Un pacto para vivir.




"Sos mi Dios
te veo me sonrojo y tiemblo
que idiota te hace el amor,
y hoy quiero darle rienda,
a esta superstición
un pacto para vivir..."

Un pacto para vivir - Bersuit Vergabarat


04 junio, 2010

The times they are a-changin


Y específicamente de ésto es que hablo, cuando nadie entiende más a lo que me refiero, de una revolución silenciosa, más allá de la lucha de clases y de la historia, donde se arrancan a mordiscos la materia... Una revolución silenciosa, individual, perfecta, que acabará con todo y con nada.

Cenotafio en vida.

"Para quien canto yo entonces,
si los humildes nunca me entienden..."
Sui Generis



Entonces ya no era más yo. No. Me trataba de un sacerdote, un templario luchando contra lo pre diseñado, contra lo que nos hicieron creer que era firme, real y estable. Y él, mi aprendiz que arrodillado a mis píes y tras mucho tiempo de meditación exagerada, había llegado a la misma conclusión que yo nunca le dije, esperando que las cosas y las ideas vayan corriendo solas, como motivadas por un afán único de enloquecer las mentes.

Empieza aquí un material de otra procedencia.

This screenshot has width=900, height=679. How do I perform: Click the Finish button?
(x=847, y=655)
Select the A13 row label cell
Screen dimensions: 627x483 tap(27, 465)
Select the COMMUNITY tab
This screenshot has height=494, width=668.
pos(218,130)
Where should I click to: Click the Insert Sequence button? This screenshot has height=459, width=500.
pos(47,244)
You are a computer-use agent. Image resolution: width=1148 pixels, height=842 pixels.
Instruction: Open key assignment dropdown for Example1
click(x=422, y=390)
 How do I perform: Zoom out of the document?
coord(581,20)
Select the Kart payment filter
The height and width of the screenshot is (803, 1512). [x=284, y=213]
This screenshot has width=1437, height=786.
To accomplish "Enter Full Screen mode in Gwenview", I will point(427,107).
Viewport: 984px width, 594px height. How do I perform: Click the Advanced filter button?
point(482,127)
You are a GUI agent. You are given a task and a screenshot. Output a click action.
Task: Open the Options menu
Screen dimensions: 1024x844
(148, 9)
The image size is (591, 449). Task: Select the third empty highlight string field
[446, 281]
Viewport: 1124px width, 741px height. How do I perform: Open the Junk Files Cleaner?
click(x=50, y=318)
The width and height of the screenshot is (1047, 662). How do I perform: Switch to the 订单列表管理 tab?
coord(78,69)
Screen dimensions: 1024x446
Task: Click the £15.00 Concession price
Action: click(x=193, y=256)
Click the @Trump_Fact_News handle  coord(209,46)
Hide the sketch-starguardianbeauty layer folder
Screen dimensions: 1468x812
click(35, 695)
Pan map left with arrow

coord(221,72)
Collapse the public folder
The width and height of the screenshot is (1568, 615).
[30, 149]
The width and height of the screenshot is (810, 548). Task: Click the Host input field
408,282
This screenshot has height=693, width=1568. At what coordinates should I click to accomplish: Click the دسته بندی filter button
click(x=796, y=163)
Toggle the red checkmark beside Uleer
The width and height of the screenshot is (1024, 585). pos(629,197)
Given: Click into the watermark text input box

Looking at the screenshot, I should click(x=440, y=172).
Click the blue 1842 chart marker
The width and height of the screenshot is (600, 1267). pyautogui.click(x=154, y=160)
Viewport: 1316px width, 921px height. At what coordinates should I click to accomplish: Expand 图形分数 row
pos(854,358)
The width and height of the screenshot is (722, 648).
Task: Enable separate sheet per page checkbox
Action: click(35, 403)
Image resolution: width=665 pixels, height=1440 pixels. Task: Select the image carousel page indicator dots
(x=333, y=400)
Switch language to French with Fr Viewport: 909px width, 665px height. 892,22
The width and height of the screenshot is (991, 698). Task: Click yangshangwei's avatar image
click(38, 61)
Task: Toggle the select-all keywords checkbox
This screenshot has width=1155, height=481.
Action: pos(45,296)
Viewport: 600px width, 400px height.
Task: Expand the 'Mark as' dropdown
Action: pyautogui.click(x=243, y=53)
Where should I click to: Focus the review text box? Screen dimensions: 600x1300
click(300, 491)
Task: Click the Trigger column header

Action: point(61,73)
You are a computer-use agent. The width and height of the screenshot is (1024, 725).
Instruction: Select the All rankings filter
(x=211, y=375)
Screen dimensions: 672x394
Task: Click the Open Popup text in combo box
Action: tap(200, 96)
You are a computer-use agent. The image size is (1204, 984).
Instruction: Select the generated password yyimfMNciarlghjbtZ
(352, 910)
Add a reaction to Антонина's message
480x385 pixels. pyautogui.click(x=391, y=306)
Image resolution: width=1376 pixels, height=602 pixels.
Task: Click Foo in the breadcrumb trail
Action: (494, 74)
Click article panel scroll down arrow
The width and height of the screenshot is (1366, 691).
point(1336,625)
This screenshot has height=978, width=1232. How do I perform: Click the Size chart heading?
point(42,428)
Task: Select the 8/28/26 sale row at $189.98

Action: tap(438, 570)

La lucha infinita de lo que creía bien y mal se redujo al egoísmo exagerado sin prejuicios, a una pelea más interna, más controlada sobre lo que realmente quería. Volví en mí, sin ser un maestro, sin ser nada más que lo que yo deseaba ser, un lobo estepario de los que ya no se oye mucho, un personaje plano, de esos que andan bajo tormentas mentales, y dije a gritos que sería un asesino si tuviera la oportunidad, dije que andaría envuelto en los artes que yo solo entiendo, dije que fumaría hasta que el cáncer me arranque de éste cenotafio infinito vacío de flores, vacío de esperanzas. Por qué de eso trata toda esta puesta en escena, donde Jorge Borges es y había sido siempre el guionista, y Timothy Burton el director de arte.

Los cuervos y buitres se acercaron, asechantes, queriendo arrancarnos algo de vida, pero se toparon con la muerte rodeada de carroña en descomposición.